At first, no one knew what it was. After all, it appeared small, faint, and almost insignificant. But its movement told a different story: it was traveling at an impressive 1 million miles per hour. Only then did the so-called “mysterious sphere” reveal its identity: an object now cataloged as CWISE J124909.08+362116.0, or simply CWISE J1249.

Too big for a planet, too small for a star: where does the cosmic fossil fit?

Now that the velocity was clear, another question arose: what exactly was this object? That’s because CWISE J1249 doesn’t fit easily into the categories typically used in astronomy. Some estimates suggest it’s about 30,000 times the mass of Earth, which is roughly 8% the mass of the Sun. This places it in a gray zone, too large to be a planet and too small to be a conventional star. As Dr. Darren Baskill of the University of Sussex explained: “Somewhere between a star and a planet, the object has not yet been identified.”

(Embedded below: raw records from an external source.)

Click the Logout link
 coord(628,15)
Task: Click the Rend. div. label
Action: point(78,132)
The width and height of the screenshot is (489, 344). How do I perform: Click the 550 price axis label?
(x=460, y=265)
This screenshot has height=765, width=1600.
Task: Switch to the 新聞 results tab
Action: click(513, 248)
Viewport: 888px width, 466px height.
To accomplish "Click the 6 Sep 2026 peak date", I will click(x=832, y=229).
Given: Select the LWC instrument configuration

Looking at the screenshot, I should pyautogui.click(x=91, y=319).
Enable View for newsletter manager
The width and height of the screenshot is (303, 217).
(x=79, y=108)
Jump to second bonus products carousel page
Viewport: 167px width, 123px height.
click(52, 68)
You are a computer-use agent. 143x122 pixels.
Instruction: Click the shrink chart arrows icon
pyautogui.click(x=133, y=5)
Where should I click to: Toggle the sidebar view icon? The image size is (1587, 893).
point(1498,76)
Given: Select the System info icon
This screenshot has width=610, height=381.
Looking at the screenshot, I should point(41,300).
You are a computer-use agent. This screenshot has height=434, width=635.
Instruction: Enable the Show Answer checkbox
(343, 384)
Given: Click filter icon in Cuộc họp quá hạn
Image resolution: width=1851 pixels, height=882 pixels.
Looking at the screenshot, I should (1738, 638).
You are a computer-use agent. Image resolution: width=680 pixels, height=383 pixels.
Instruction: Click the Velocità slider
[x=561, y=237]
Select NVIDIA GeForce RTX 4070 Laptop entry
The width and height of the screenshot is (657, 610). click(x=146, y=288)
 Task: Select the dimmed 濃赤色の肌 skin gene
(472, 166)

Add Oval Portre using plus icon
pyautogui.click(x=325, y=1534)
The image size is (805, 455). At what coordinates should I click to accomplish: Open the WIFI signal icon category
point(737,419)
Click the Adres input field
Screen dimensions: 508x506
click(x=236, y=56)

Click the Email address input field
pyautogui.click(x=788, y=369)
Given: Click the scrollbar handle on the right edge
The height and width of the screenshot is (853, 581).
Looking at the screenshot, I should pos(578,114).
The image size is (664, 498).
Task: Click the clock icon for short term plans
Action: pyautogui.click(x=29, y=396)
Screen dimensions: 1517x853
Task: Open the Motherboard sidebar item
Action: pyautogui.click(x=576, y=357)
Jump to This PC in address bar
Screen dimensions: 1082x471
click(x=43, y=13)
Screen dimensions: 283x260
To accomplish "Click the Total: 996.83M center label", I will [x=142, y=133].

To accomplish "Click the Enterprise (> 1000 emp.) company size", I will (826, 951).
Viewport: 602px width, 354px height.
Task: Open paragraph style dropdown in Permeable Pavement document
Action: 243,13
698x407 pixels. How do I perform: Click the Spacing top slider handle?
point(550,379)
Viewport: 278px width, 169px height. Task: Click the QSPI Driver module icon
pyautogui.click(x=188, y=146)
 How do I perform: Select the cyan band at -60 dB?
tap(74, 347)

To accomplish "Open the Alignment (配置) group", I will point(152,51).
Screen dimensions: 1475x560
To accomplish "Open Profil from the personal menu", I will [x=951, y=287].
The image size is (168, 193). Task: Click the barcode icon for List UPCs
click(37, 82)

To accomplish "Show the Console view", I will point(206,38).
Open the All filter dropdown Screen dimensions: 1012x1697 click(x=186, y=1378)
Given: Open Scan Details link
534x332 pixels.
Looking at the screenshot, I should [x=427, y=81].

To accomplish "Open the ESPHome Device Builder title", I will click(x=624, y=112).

And what’s even more intriguing is its composition. Using the W. M. Keck Observatory in Hawaii, scientists discovered that J1249 has much lower amounts of iron and other metals than typical stars and brown dwarfs. According to NASA, this suggests it may be incredibly old, perhaps formed in the first generations of stars in the Milky Way. Essentially, it’s a true cosmic fossil and a valuable clue about the evolution of our galaxy, just like this galactic fossil drifting through space that NASA also recently detected.

The universe’s fastest fugitive: supernova kick or black hole slingshot?

Now, if its size and composition were already peculiar, its speed is the real mystery. And that leaves the question: why does it move so fast that it can escape the Milky Way’s gravity in just a few tens of millions of years? Two main hypotheses are on the table:

  1. The supernova scenario — J1249 may have been part of a binary system with a white dwarf. When the dwarf accumulated too much mass, it exploded as a supernova, hurling J1249 outward at high speed.
  2. The black hole slingshot — Another idea is that it originated from a globular cluster, where a close encounter with a pair of black holes hurled it violently into interstellar space.

In fact, Baskill explains this slingshot effect simply: “One way to reach such extreme speeds is to fall toward an object… and miss.” It’s essentially the same principle used by space agencies to accelerate probes using gravitational assist. To give you an idea of ​​the scale: J1249 moves 2.6 times faster than the Parker Solar Probe, the fastest probe ever built, which broke records by circling the Sun in 2024. This mysterious sphere easily outperforms humanity’s most advanced technology… even more advanced than those supercomputers that cracked the teleportation code.